Needs ensure we focus on what we don’t have.We remember the things we have only after we lose them. Because they’ve become needs again. Had’s. And a lot of this is painful because we can’t have them again. The quote from Fight Club misses the point. It’s not the things you own that end up owning you, but the things you don’t (own).
We don’t have to look beyond neediness to see how this unfolds. Relationships are complicated because the two people involved need very different things. Most often they are also at different levels of the pyramid. And while we are at it, it’s remarkably dickish how neediness has come to be associated with women when man’s central need for the longest time has been to silence her needs to further his own. It’s why patriarchy will remain the worst pandemic to hit humanity. Relationships are rarely fulfilling because we are trying to build something we want by destroying what exists — what took the other person all their life to build. We have forgotten the whole purpose of relating: To love what you have more than what you need. That is the bridge to the higher. Relationships haven’t evolved because they are less about getting to the higher and more about solidifying the lower. We keep the lust alive by letting it feed on love.

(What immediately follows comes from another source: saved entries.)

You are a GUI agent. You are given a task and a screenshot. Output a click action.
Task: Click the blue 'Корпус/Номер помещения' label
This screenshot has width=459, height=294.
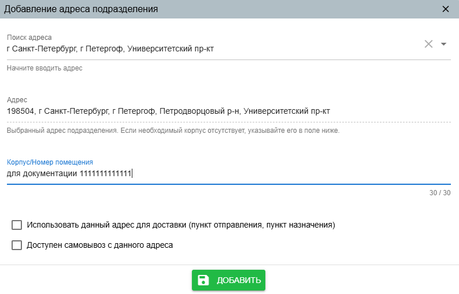(50, 162)
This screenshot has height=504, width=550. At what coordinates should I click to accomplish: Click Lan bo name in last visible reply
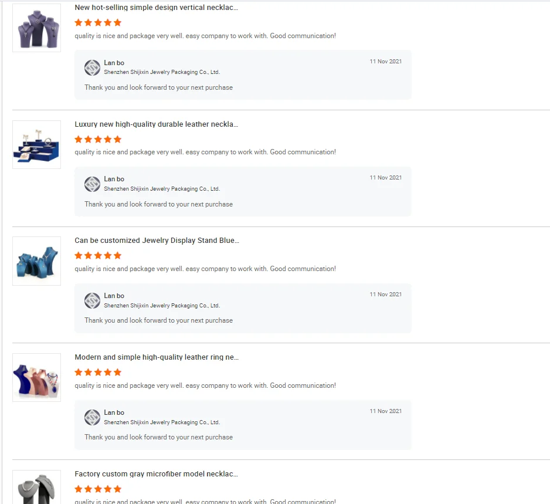[x=114, y=412]
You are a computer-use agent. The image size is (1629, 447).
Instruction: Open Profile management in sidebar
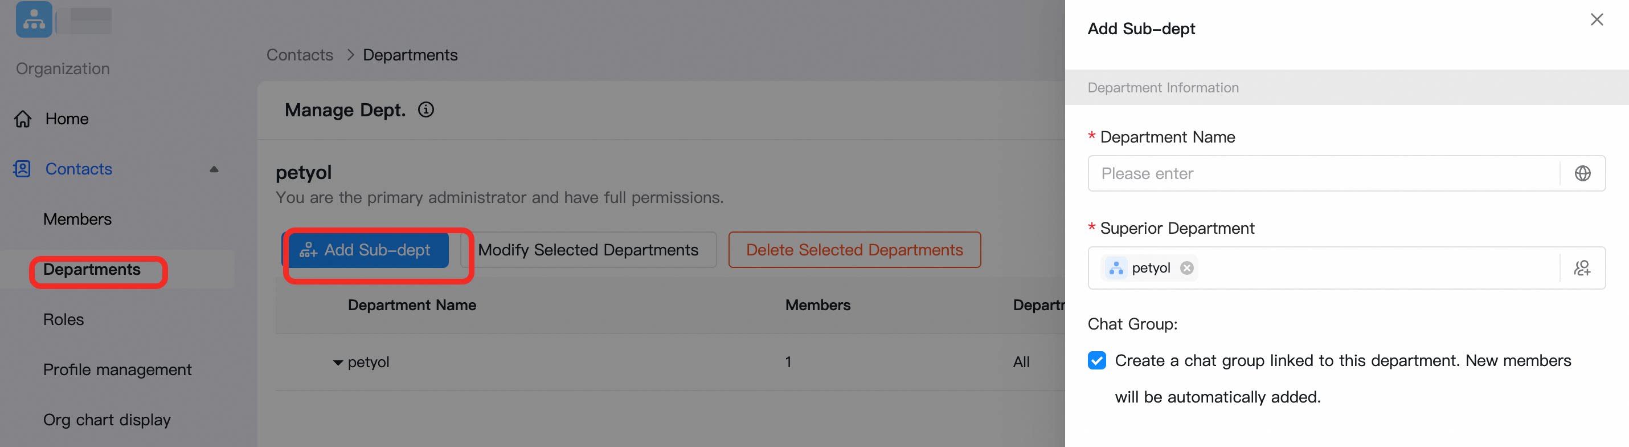click(x=117, y=370)
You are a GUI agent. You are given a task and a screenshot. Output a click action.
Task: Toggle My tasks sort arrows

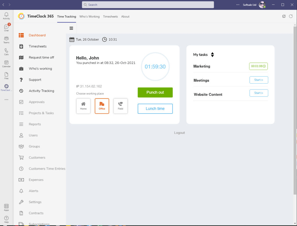tap(212, 55)
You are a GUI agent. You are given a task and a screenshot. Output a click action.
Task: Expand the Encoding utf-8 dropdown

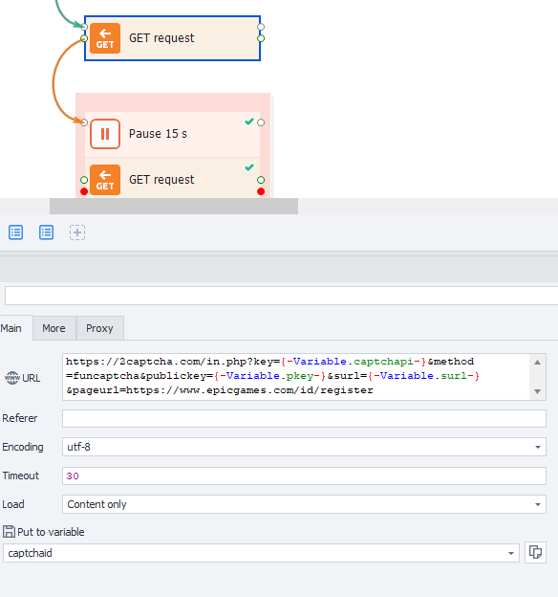pyautogui.click(x=538, y=447)
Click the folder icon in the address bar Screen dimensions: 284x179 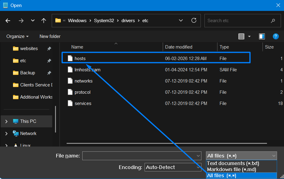[x=57, y=20]
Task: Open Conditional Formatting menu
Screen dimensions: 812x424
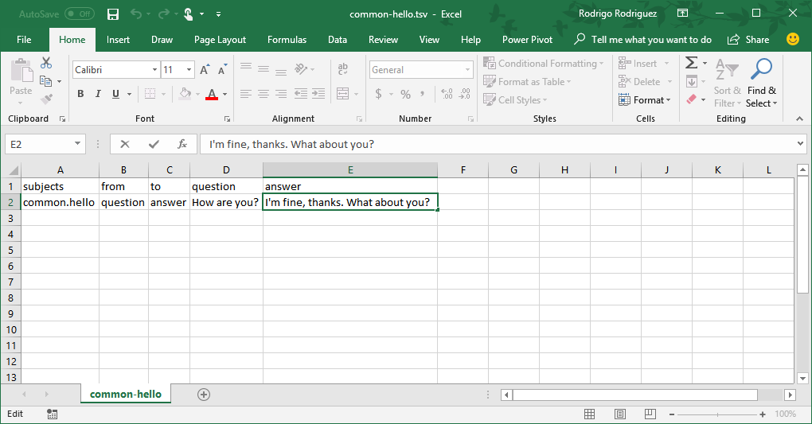Action: pos(544,64)
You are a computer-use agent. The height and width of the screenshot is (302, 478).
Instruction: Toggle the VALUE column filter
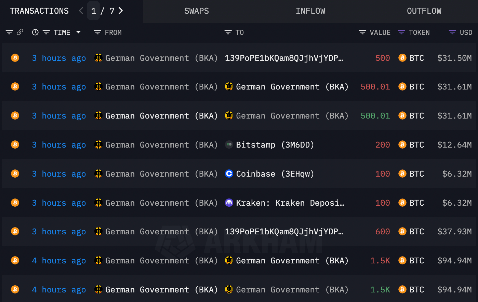click(362, 32)
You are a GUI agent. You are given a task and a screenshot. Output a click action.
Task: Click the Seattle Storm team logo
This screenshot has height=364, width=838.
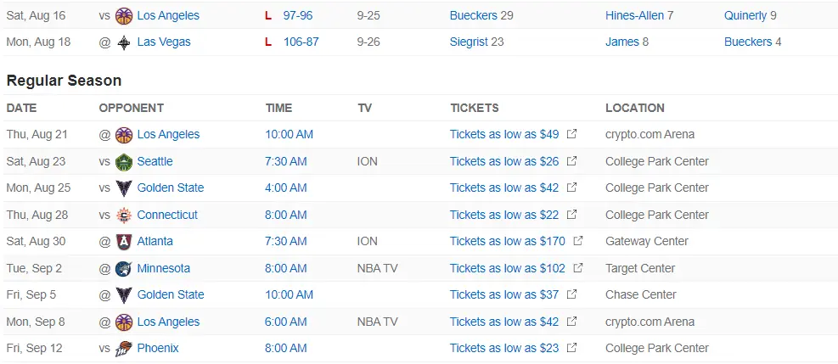click(124, 161)
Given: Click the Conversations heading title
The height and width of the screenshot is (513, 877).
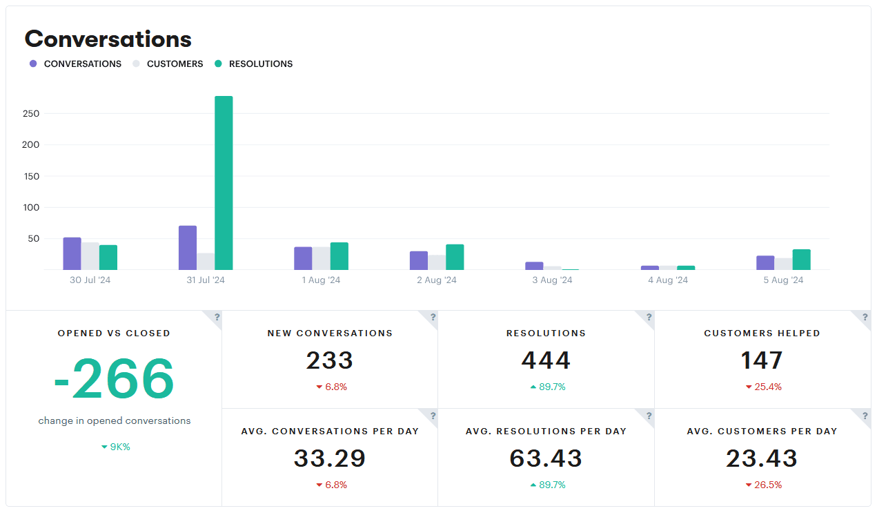Looking at the screenshot, I should click(x=108, y=39).
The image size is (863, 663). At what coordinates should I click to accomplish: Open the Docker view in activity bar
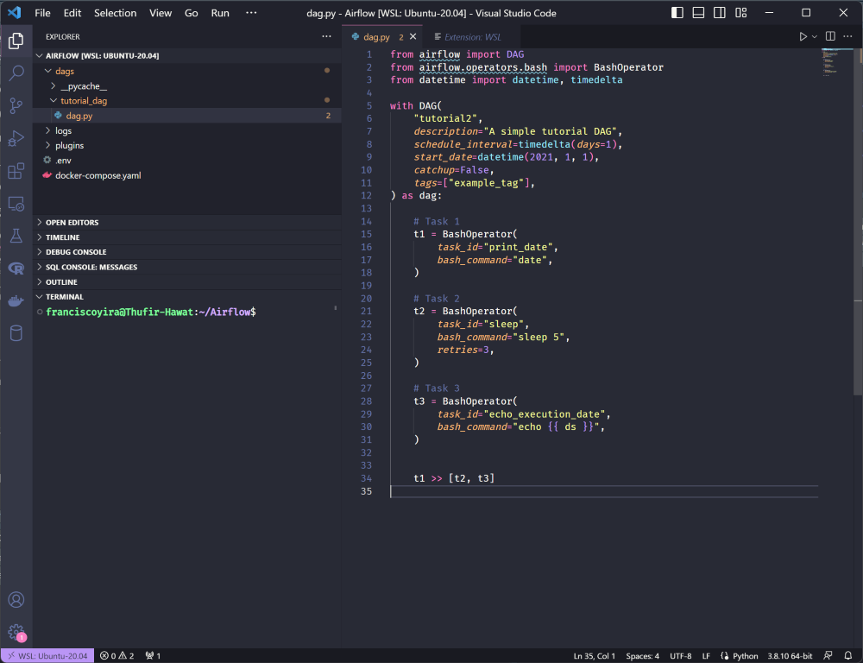pos(16,300)
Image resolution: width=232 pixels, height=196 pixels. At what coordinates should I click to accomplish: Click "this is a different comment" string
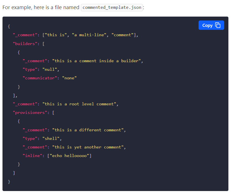click(x=88, y=130)
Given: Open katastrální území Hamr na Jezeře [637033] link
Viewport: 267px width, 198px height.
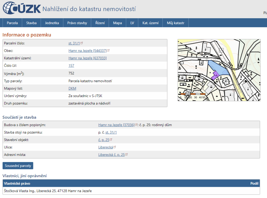Looking at the screenshot, I should tap(87, 58).
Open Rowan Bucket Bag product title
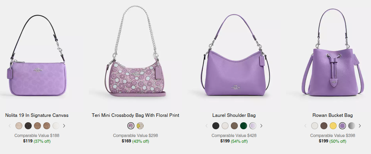 pos(333,115)
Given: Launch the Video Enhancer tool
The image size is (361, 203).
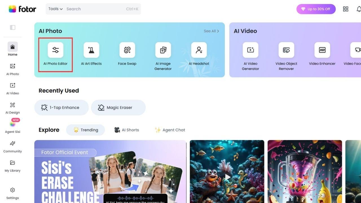Looking at the screenshot, I should tap(322, 54).
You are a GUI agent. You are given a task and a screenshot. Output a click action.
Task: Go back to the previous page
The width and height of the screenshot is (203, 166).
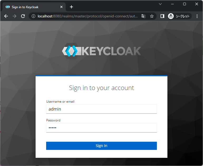pyautogui.click(x=6, y=16)
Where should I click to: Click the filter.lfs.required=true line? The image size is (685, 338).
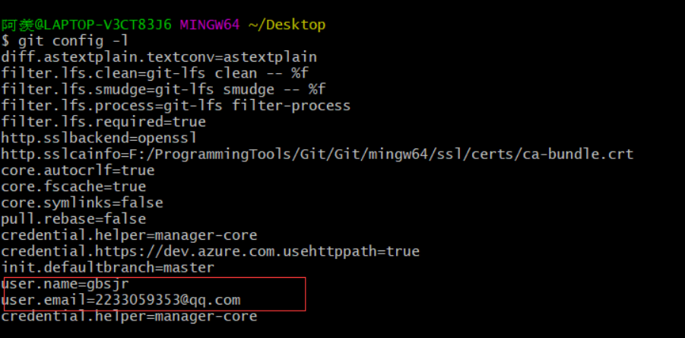coord(103,122)
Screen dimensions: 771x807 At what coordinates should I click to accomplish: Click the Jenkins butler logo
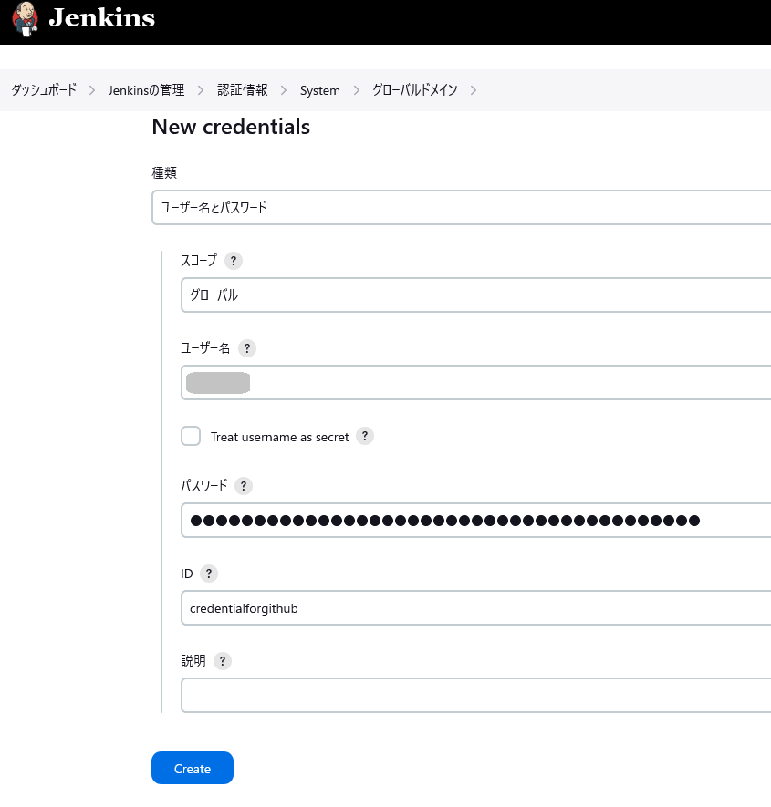coord(25,19)
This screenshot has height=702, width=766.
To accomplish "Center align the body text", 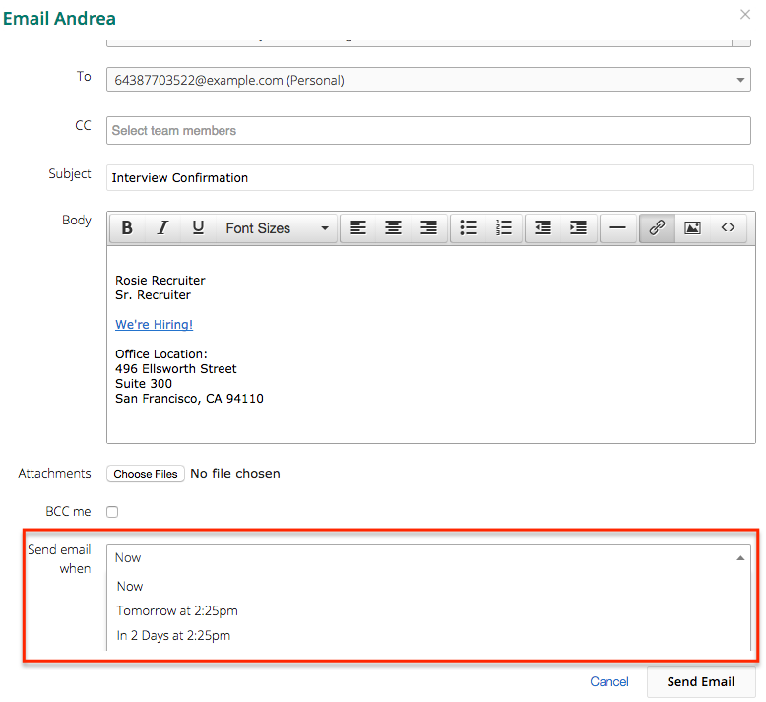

Would you like a dubsack of self-actualization with that?
The levels get increasingly difficult because when we forget what we have, we begin to need more of the same things. And with some of these things, you can never have enough. Like Pizza. Or Bitcoin. It’s a different kind of need, this. Where accumulating at the lower makes you believe you are getting close to the higher when, in fact, it’s burying you deeper in the lower. This is still all right when you realize there’s a need-cycle that’s far more insidious: the need to drop your desires just so you can get to the higher.
And we have devised something ingenious to make this possible. It’s called Giving #Sharingiscaring #Polygamy.
Remember the joy you feel when you give away stuff? It’s how you fill the shopping cart of your insides, one that is broken from all the crap you accumulated in the first place. To drop your desires so you can move higher up is like giving — not because you have too much — but because of what you can have, instead. You will never know the joy of giving without knowing the joy of having.
The point, a la Fight Club, is this: You start at the highest level. Your journey – the plan – is to find that self. The had. I hope you remember what it was like.